Il savait que Long Ming et Tian Xiri étaient liés, mais il ignorait la nature exacte de leur relation. Il savait que son cousin Long Ming éprouvait des sentiments profonds pour Tian Xiri. Au moment de l'enlèvement de Tian Xiri, il remarqua que Long Ming était au bord de la folie. Il ne l'avait jamais vu, lui qui était d'ordinaire si distant et fier, dans un tel état. Il comprit soudain l'angoisse de Long Ming pour Tian Xiri et l'arrêta précipitamment. Il hésita un instant, mais ne put finalement pas le laisser partir. Il était jeune, impulsif et téméraire

; un faux pas pourrait lui être fatal, à lui comme à Tian Xiri. De plus, la vérité était là

: Long Ming, un étranger, n'avait aucun droit de secourir Tian Xiri et sa position était pour le moins délicate. C'est pourquoi il le retint fermement, refusant de le lâcher malgré tous ses efforts. Mais lorsque Minglu s'agenouilla, il fut stupéfait et oublia de retenir Longming, le laissant courir sur scène… Tian Xiri, incapable de retenir Minglu, remarqua la tristesse de Longming et la surprise mêlée de suspicion dans les yeux des autres. Il regretta de ne pas l'avoir retenu.
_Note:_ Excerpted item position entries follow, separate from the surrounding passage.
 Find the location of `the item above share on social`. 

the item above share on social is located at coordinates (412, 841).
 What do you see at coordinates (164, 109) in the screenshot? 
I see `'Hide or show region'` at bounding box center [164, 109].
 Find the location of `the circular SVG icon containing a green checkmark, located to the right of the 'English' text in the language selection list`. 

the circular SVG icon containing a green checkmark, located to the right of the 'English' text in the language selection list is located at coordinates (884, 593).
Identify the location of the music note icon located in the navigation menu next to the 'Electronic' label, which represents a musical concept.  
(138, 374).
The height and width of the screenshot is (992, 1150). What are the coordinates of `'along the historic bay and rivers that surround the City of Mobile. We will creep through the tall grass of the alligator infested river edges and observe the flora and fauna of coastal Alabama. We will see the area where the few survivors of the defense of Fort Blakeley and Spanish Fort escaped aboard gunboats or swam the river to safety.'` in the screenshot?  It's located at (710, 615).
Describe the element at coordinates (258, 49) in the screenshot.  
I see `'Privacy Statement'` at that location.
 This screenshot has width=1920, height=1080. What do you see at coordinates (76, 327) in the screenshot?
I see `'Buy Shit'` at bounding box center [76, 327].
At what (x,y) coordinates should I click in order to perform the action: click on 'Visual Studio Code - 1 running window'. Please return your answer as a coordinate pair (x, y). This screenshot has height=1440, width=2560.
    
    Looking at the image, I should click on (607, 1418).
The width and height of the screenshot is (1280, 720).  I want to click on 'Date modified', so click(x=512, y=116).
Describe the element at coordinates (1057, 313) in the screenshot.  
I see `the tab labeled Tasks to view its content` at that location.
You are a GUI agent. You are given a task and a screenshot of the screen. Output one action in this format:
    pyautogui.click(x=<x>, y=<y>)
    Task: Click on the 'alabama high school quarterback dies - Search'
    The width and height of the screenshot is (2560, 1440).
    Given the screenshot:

Regardant Minglu s'éloigner en silence, sans compter sur personne, serrant Tian Xiri contre lui avec une immense tendresse, il se souvint soudain de cette nuit lumineuse, du parfum des vêtements et des cheveux qui ondulaient dans la brise...

En repensant à lui, il combattait sur le champ de bataille depuis l'âge de quinze ans et avait accompli d'innombrables exploits militaires.

Pendant de nombreuses années, il avait mené 800 cavaliers lors de raids nocturnes contre les lignes de ravitaillement ennemies, s'attirant ainsi les plus hautes distinctions. Cette action avait finalement paralysé l'armée ennemie forte de 100

000 hommes, l'empêchant de toute manœuvre inconsidérée. Il avait également capturé vivant un prince ennemi et s'en était servi comme moyen de pression pour conquérir deux villes sans perdre un seul soldat. Il avait aussi conduit ses troupes vers le nord, défaisant une armée ennemie de 300

000 hommes et semant la terreur parmi ses adversaires, qui avaient capitulé et se soumirent à son autorité.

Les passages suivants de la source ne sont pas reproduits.